Stocks: Detached from Reality
The stock market has abandoned rationality. Sure, it usually rallies ahead of evidence of measurable progress in the economy, but the rally from March to May had already priced in a strong ‘V-shaped’ recovery, which will, obviously, not happen. At best, we’re in for years of stagnation and lower living standards as society inflates away, pays down or writes off bad debts.
The recent rally, starting on July 13, has raised the bar for corporate earnings over the next few quarters even higher, setting market participants up for another round of disappointment.
In the financial, REIT and consumer discretionary sectors, the market completely detached from reality. Part of this can be explained by the growth of program trading based on backward-looking statistical inputs, part by the triumph of technical analysis over critical analysis, and part by the herd behavior of fund managers.

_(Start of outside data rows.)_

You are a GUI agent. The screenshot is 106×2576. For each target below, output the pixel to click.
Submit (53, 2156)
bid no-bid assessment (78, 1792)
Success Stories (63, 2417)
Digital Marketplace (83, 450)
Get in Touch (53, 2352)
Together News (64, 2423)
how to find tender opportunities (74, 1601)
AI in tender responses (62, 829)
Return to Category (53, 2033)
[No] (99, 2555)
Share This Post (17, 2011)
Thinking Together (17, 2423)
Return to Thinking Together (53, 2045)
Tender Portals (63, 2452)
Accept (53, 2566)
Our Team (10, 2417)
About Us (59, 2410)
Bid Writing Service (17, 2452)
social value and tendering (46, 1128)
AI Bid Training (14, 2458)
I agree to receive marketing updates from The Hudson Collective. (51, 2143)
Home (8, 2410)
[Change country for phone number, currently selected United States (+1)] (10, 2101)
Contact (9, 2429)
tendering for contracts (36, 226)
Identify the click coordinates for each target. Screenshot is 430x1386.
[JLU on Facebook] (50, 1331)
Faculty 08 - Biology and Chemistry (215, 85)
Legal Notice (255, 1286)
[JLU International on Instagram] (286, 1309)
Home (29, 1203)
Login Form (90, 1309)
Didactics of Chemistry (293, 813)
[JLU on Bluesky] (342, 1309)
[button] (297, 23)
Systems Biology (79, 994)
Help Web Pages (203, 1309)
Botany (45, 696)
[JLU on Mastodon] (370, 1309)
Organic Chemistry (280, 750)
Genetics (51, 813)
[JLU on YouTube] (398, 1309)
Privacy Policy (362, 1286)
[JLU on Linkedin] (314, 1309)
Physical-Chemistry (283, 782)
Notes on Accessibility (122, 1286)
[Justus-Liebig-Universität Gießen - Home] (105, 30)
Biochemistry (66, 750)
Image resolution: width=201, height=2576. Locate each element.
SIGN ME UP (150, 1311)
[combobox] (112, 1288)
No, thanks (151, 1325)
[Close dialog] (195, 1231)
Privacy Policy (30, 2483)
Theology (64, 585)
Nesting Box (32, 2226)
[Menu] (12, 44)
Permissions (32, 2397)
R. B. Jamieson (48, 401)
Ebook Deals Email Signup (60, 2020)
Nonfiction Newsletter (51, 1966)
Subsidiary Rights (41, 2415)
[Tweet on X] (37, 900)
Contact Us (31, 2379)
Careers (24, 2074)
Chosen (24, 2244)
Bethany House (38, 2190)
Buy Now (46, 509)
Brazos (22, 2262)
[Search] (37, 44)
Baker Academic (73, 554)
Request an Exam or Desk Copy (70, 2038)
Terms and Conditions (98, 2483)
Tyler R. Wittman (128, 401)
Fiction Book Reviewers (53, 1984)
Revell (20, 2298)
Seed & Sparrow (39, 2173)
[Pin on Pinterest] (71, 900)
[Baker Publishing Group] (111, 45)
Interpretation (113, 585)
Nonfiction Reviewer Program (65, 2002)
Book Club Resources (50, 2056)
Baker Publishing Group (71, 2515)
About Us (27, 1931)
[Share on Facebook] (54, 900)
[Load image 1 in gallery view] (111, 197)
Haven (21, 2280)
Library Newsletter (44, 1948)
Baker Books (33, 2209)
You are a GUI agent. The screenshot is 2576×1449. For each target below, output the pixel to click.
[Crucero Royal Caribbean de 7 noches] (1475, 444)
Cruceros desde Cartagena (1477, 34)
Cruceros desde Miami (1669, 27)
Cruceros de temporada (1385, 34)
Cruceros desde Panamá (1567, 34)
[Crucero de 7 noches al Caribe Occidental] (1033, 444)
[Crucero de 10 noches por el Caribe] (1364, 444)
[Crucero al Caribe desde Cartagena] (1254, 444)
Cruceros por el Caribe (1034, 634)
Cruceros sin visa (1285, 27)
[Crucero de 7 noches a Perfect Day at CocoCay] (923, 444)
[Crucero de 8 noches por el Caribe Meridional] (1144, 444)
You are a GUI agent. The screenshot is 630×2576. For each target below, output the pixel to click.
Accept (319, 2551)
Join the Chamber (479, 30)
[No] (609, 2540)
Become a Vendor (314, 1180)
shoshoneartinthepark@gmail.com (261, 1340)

Regarding the triumph of technical analysis over critical analysis, ridiculous notions like the following are clearly driving the market higher: “We just broke through ‘resistance’ at 950 on the S&P 500, so therefore, it’s a mathematical certainty that we’ll go to 1,050 or 1,100.” This kind of ‘analysis’ is dangerous. When we all start watching and reacting to charts and stop thinking critically about what stocks are intrinsically worth based on reasonable assumptions about the future, the adjustment process back to reality can be violent and painful. The 1987 crash is a case in point.